==== BRANO DI LETTURA

Preferirei chiamarmi Mario

preferirei_chiamarmi_marioIL LIBRO
La dote più rilevante di Venerdì è quella di possedere un forte senso dell’ironia, con cui affronta i disagi che gli comportano il suo nome e il fatto di vivere con una famiglia allargata alquanto particolare. Venerdì sta con la mamma e con il fidanzato di lei durante la settimana, e il sabato e la domenica con il papà, la sua nuova compagna e la figlia di lei, Annalaura. Venerdì pensa di essere un ragazzino “non del tutto a posto”, perché odia il tennis, le gite domenicali e le cose imposte dagli adulti. Sta bene solo con Annalaura.

 

Un giorno i due ragazzi decidono di fondare un’agenzia investigativa. I casi da risolvere stentano a presentarsi, ma quei pochi (le chiavi perse dal padre e il gattino della portinaia scomparso) trovano una felice soluzione in poco tempo. L’indagine più importante però deve ancora arrivare: Venerdì non avrebbe mai immaginato che si sarebbe trattato della scomparsa di Annalaura. Soltanto a profonda conoscenza che ha della ragazzina lo porterà a ritrovarla, con l’aiuto di una poliziotta perspicace.

========

▶ CONSEGNE DELL'ESERCIZIO:
1: Nella presentazione del libro, con chi sta Venerdì durante la settimana?
2: Puoi proseguire la presentazione del libro partendo da dove si interrompe?
Le voci non hanno alcun ruolo in questo esercizio.

==== DATI

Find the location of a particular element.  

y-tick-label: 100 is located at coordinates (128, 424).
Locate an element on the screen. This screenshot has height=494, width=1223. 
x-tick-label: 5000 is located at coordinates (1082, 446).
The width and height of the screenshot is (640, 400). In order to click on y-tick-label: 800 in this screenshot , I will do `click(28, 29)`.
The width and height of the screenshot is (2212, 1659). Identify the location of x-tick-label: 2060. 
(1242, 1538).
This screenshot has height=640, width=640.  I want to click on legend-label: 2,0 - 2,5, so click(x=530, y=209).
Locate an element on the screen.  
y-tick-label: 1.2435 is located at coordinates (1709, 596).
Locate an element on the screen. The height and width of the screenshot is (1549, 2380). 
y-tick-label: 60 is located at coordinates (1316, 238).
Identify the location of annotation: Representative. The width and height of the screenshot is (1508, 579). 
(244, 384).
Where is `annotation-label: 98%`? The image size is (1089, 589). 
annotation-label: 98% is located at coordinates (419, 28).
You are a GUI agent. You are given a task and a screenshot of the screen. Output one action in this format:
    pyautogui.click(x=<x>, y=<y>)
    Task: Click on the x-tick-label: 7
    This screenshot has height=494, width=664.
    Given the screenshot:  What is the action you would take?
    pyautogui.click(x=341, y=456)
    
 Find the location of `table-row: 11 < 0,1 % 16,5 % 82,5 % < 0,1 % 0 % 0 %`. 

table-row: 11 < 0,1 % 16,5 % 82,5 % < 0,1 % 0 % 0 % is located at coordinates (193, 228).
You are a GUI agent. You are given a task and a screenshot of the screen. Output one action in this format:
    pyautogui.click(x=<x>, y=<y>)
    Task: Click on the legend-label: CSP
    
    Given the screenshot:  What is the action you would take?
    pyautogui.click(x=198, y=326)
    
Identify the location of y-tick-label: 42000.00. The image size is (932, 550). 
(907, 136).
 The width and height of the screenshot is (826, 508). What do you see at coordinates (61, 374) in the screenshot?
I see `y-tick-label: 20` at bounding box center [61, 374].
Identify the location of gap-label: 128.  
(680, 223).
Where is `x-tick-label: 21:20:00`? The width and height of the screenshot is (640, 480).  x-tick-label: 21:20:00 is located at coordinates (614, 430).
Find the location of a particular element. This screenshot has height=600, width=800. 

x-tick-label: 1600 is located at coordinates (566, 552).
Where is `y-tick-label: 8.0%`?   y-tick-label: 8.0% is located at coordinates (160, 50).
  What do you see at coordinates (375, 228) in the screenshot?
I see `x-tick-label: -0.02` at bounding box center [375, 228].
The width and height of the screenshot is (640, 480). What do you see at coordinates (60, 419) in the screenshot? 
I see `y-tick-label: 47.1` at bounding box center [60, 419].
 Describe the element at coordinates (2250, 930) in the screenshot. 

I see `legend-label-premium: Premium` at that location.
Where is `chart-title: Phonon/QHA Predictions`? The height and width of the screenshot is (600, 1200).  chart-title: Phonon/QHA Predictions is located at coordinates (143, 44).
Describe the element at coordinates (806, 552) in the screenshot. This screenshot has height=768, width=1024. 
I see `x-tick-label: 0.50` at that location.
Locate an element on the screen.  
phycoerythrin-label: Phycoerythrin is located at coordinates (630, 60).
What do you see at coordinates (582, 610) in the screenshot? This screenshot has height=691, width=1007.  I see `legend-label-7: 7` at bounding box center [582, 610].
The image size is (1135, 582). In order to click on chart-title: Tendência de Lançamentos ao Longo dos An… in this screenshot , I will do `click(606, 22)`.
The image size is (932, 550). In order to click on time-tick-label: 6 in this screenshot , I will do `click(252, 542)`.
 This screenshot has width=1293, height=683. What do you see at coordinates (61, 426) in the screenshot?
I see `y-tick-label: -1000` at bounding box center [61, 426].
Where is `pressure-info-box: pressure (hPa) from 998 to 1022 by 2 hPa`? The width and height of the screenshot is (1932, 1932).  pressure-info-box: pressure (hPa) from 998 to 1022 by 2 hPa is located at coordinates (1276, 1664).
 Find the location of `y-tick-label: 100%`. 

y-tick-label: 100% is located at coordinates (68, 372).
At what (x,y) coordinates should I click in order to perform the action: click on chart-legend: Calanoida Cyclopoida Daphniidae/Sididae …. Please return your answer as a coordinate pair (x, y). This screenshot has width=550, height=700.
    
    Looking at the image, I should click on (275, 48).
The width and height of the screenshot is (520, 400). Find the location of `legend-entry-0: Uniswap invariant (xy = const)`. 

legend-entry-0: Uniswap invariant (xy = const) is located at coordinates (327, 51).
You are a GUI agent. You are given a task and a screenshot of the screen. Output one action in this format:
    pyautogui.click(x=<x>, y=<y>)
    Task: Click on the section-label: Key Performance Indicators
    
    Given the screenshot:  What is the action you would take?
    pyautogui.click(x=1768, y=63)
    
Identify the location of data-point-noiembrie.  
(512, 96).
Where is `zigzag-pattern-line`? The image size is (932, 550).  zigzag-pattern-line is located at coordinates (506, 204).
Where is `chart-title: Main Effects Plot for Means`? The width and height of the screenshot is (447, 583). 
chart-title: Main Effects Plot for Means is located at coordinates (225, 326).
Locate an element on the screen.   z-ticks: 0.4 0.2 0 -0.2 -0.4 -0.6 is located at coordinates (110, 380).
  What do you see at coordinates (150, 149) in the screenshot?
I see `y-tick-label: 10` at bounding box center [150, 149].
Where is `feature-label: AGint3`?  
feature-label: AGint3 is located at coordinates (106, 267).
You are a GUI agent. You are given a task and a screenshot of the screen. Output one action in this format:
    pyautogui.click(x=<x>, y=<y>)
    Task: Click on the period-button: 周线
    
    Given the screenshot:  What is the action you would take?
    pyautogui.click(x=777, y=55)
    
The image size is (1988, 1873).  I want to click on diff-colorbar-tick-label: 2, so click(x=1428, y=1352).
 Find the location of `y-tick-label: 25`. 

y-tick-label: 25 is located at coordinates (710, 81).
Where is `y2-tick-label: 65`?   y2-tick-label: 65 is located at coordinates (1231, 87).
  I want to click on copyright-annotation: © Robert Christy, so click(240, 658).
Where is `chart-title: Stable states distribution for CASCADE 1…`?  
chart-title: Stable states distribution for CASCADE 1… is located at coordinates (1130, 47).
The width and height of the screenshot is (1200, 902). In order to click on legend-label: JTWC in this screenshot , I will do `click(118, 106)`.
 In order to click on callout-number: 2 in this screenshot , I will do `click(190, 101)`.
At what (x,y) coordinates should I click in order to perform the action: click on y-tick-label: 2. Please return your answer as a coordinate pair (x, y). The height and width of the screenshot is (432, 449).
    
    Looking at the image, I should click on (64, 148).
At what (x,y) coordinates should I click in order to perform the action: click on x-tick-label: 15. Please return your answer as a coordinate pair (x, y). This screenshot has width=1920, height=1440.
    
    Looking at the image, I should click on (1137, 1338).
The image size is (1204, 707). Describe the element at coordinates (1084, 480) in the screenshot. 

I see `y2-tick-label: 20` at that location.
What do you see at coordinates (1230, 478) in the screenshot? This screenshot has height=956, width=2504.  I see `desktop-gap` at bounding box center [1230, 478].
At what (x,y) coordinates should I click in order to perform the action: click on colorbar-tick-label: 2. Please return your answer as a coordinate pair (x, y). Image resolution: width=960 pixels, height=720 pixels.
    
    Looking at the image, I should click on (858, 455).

========

▶ SOLUZIONI IN ORDINE:
1: Con la mamma e con il fidanzato di lei.

2:
PERCHÉ PROPORLO IN CLASSE
La prima cosa che incuriosisce è il titolo del libro. Viene subito spontaneo pensare: “Ma che nome avrà mai il protagonista?”.
La seconda sono i due paragrafi iniziali: “Le persone non capiscono… Quando parlo di persone, intendo mia madre, mio padre, il mio patrigno, le maestre…”. E qui tanti piccoli lettori si riconosceranno. In questo libro infatti si parla di bambini: della libertà di scelta che vorrebbero
avere; degli espedienti per ritagliarsi un angolino di libertà; degli amici, della scuola, dei genitori. Come dice l’autrice, “ho maltrattato il protagonista dandogli una famiglia disastrata, un patrigno insopportabile, una madre che non sa ascoltarlo e un nome che lo farà soffrire”; ma gli ha anche donato la capacità di guardare le cose con ironia. E questo è un piccolo grande insegnamento per tutti.